CHAPITRE II LA SOUTENABILITE DES FINANCES PUBLIQUES
DANS LA THEORIE ECONOMIQUE
La soutenabilité des finances publiques revêt une
importance particulière dans la théorie économique et
particulièrement en matière de politique économique. Elle
est une question centrale pour les décideurs publics et suscite des
analyses foisonnantes dont il n'est pas toujours facile de discerner les enjeux
ni les conséquences pour le service public. Vu son importance, plusieurs
théories économiques sont avancées. Ainsi ce chapitre fait
le point sur les notions générales de la soutenabilité
budgétaire (I) et justifie la grille d'analyse théorique qui a
été retenue qui englobe les différentes théories
sur la soutenabilité des finances publiques et la synthèse des
différents tests empiriques menés sur la question (II)
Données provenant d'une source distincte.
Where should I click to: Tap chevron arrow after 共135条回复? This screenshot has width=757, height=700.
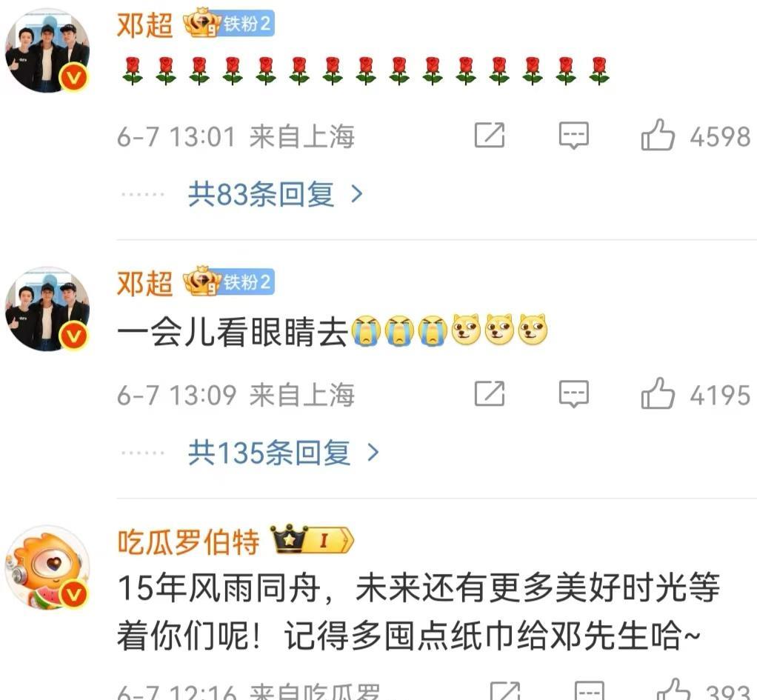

2.1. DEFINITIONS ET NOTIONS THEORIQUES DE LA
SOUTENABILITE
La soutenabilité est une notion dérivée
de la contrainte budgétaire inter-temporelle. La soutenabilité
budgétaire englobe plusieurs éléments distincts. C'est une
notion assez large et peut être traitée à l'aide de
plusieurs mécanismes. Les points de vue ont toujours divergé
autour de cette notion. Il y' à ceux qui traitent la
soutenabilité à partir d'une logique purement budgétaire
et de solvabilité. Il y' à aussi ceux qui analysent le
problème du côté des marchés financiers et
investisseurs. Enfin, certains privilégient d'aborder la
soutenabilité en mettant en valeur les richesses de l'Etat. Nous nous
s'apercevons donc que traiter la question de la soutenabilité revient
à analyser et interpréter plusieurs facteurs susceptibles
d'améliorer ou dégrader la situation de la dette. L'essentiel est
de savoir comment exploiter les éléments favorables et comment
éviter les facteurs défavorables. D'une façon
générale, la condition de soutenabilité impose deux
égalités équivalentes et complémentaires.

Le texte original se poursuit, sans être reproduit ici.